**記事:**
##############################
---

[1] まずは音声認識からはじめてみましょう
===================

In [1]:
# [1] AzureのCognitive Servicesのspeechのインストール
!pip install azure-cognitiveservices-speech




In [2]:
# [2] 使用するパッケージなどのimport
import azure.cognitiveservices.speech as speech_sdk


In [3]:
# [3] keyとregionの設定
# 今回はセキュリテイを無視していますが、本番環境では重要情報なのでご注意を

COG_SERVICE_KEY="your_cognitive_services_key"
COG_SERVICE_REGION="your_cognitive_services_location"


In [4]:
# [4] SpeechConfigの設定
# 今回はセキュリテイを無視していますが、本番環境では重要情報なのでご注意を
speech_config = speech_sdk.SpeechConfig(COG_SERVICE_KEY, COG_SERVICE_REGION)
print('speech serviceのregionはこちらに設定しました:', speech_config.region)


speech serviceのregionはこちらに設定しました: southcentralus


In [5]:
# [5] 使用するファイルの設定
audioFile = '/content/time.wav'


In [6]:
# [6] AudioConfigの設定
audio_config = speech_sdk.AudioConfig(filename=audioFile)


In [7]:
# [7] SpeechRecognizerの設定（SpeechConfigとAudioConfigを設定時に使用します）
speech_recognizer = speech_sdk.SpeechRecognizer(speech_config, audio_config)
##############################
**データ欄:**
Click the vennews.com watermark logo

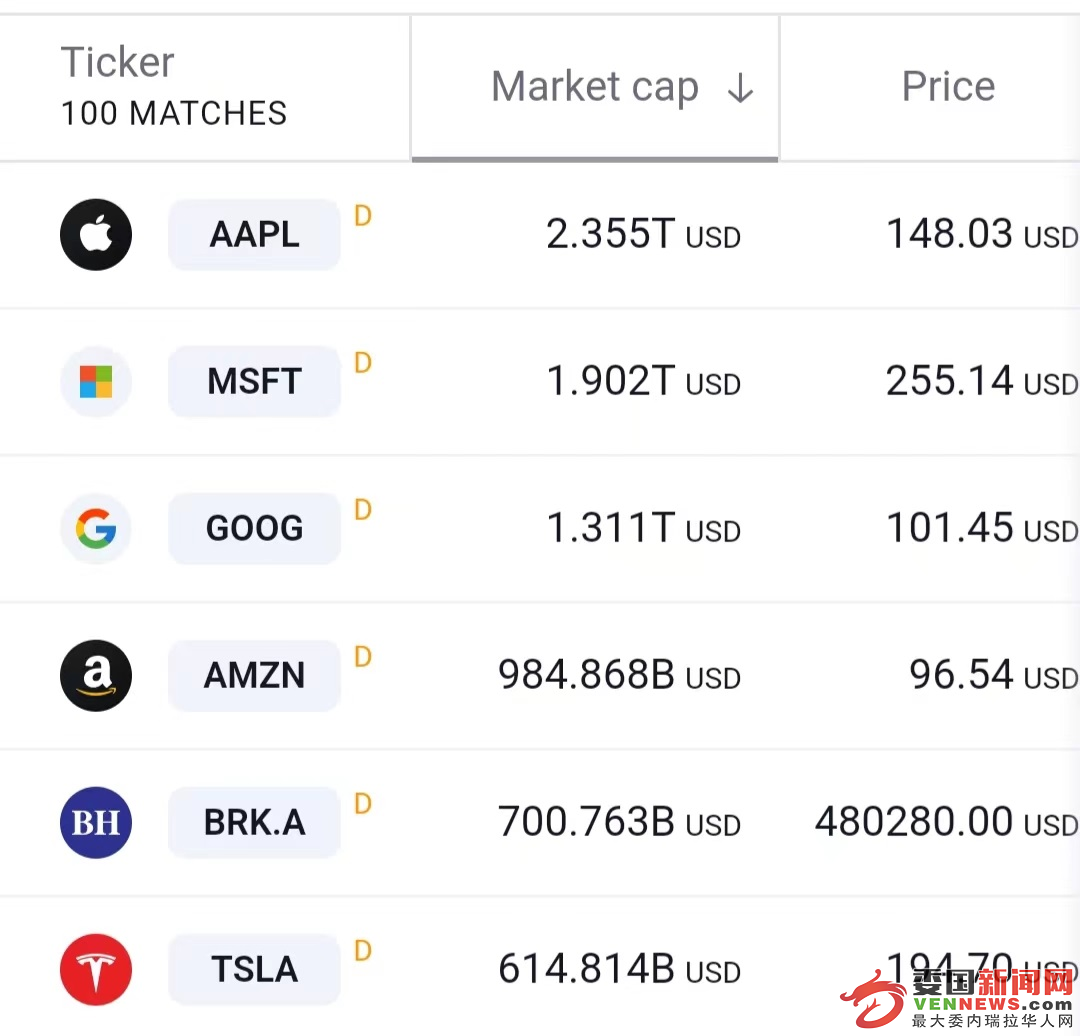tap(957, 999)
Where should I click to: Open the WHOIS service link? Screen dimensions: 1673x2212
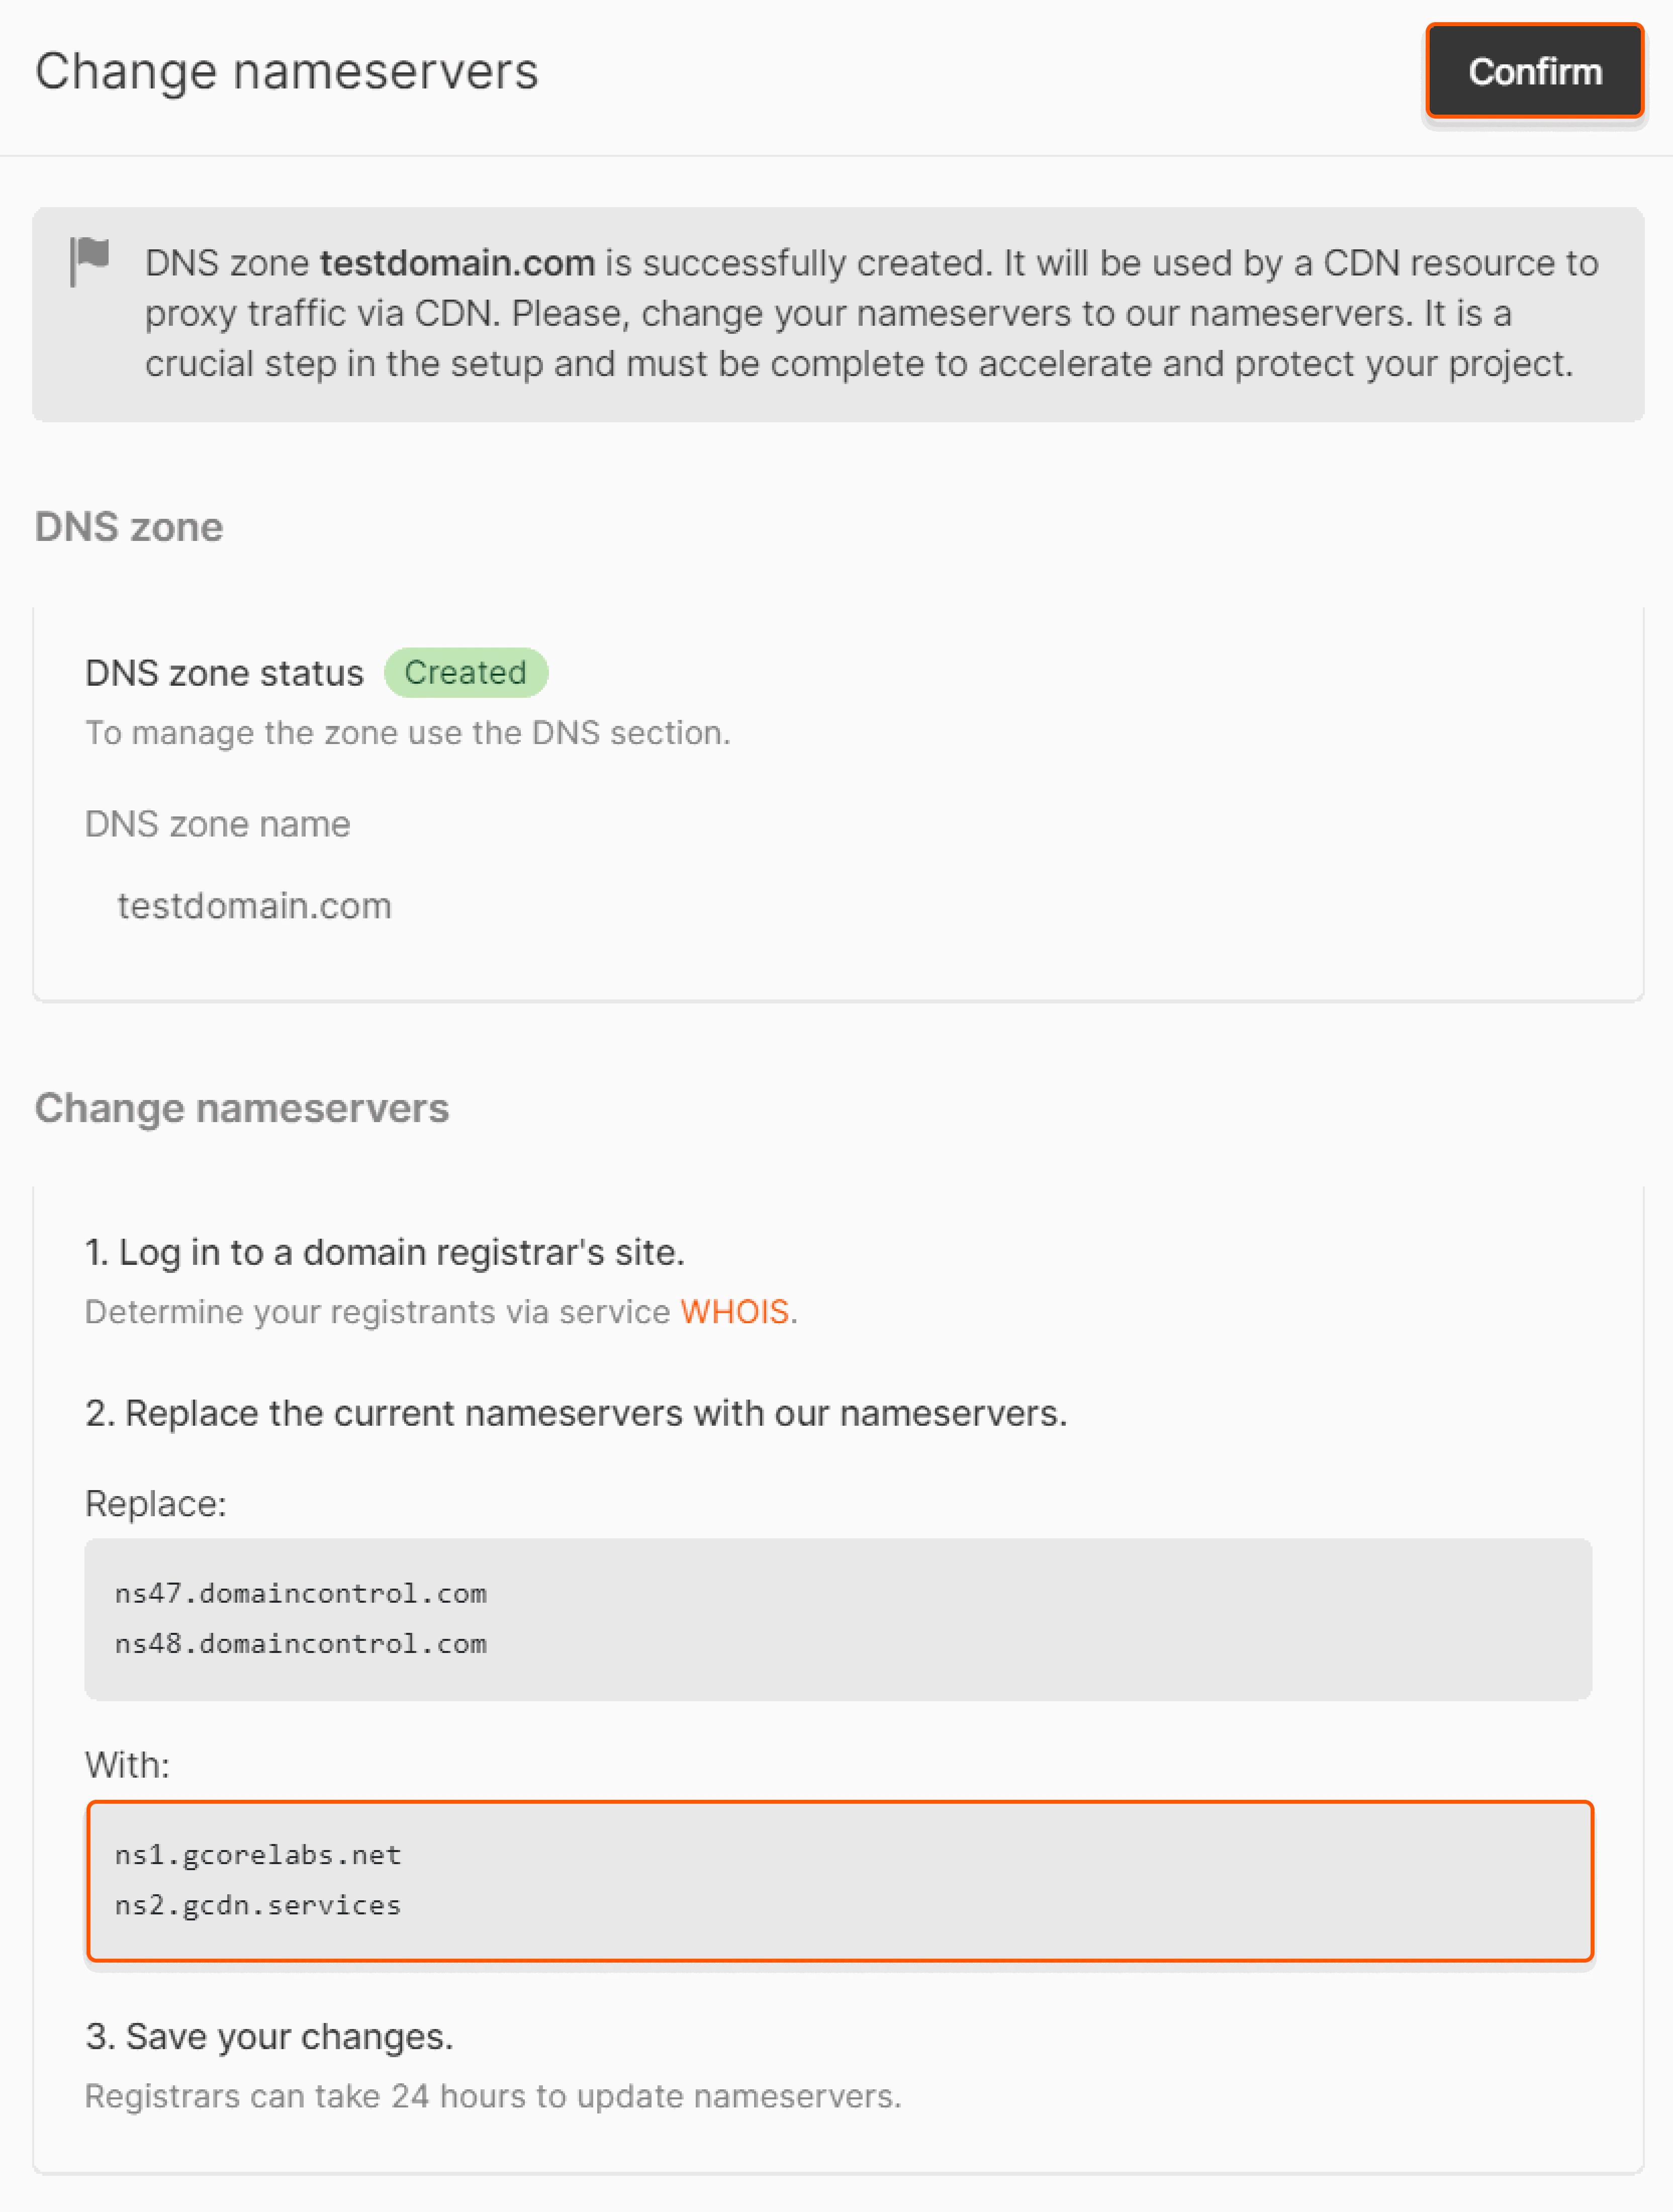click(x=734, y=1311)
##############################
**作業の目標:**
記事に書かれている内容をもとに、次の問いに答えてください。
(a) pipでインストールしているパッケージの名前は何ですか。
(b) regionの設定を表示した出力には、どの値が示されていますか。
(c) 使用するファイルとして指定されているパスは何ですか。

**演習結果:**
(a) azure-cognitiveservices-speech
(b) southcentralus
(c) /content/time.wav